JOHN FARR – The Deadly Combo. Ace Double D-301, paperback original, 1958. Bound back-to-back with Murder Isn’t Funny, by J. Harvey Bond.

   Two factors militate against this novel for me: I am not all that fond of the hard-boiled mystery and listening to jazz I find painful. Despite my biases, I must conclude that John Farr, a pseudonym of Jack Webb, has written a dandy novel.

   Mac Stewart. whose position on the Los Angeles police force I don’t quite understand — he’s a plainclothes detective who cruises just like a patrolman — has been a jazz enthusiast since he used to sit in alleys listening to tin pan in a noisy speakeasy. Stewart’s love for the music drew him to Dandy Mullens, a former jazz great, from whom he learned a great deal. When Mullens is found stabbed to death in another alley, Stewart investigates on his own.
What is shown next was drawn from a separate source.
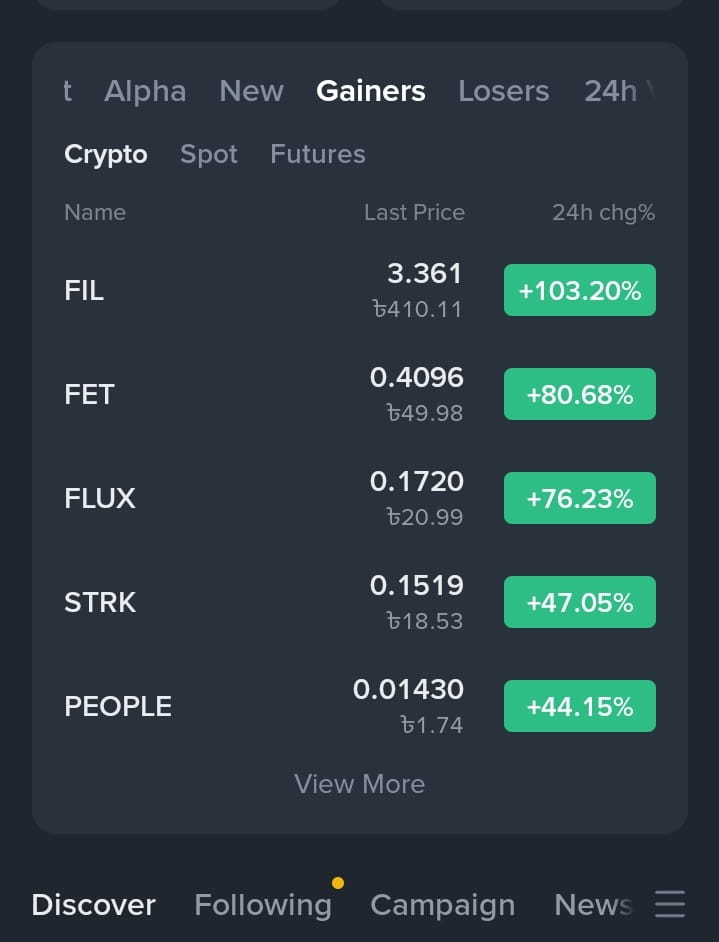Select the Alpha tab
Image resolution: width=719 pixels, height=942 pixels.
point(145,91)
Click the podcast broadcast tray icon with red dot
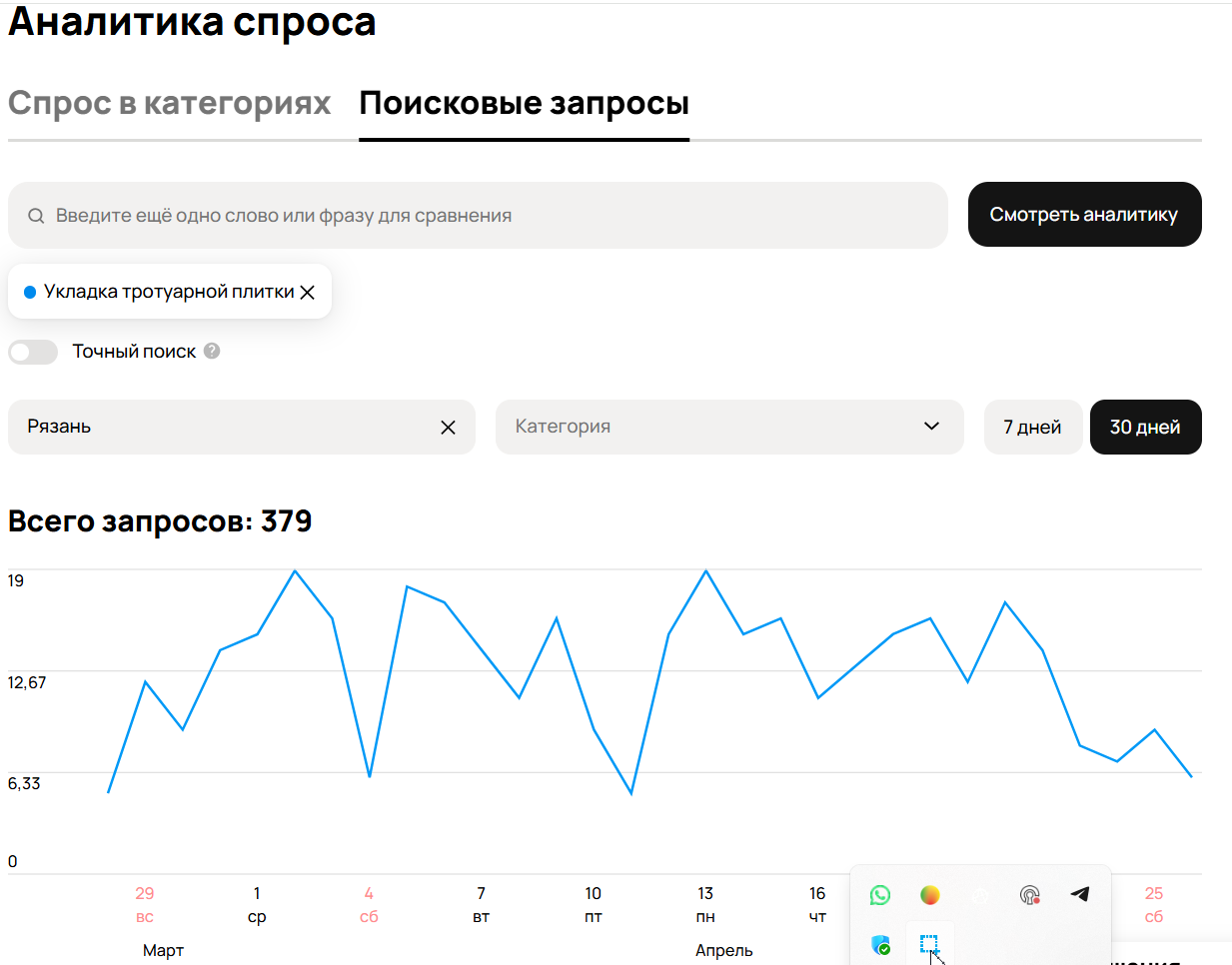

   As I said, this is a hard-boiled novel, but Farr often approaches poetry in his writing. particularly when he is dealing with jazz. It’s somewhat fair play, also, though Stewart is helped by the murderer — at least the first one — being not too bright.

— Reprinted from MYSTERY READERS JOURNAL, Vol. 6, No. 1, Spring 1990, “Musical Mysteries.”


Bibliographic Notes:   First of all, the Jack Webb who wrote this book is not the radio-TV-movie actor Jack Webb. There was a lot of confusion about this in the early days of mystery fiction fandom (and elsewhere I’m sure). The Jack Webb who wrote this book was the author of eleven mystery novels under his own name, nine of them with the unlikely sleuthing pair of Father Joseph Shanley and Sammy Golden.

   As John Farr, Webb wrote five more crime and detective novels, two of them with a series character named Cy Clements, about whom I know nothing. The Deadly Combo was Mac Stewart’s only appearance.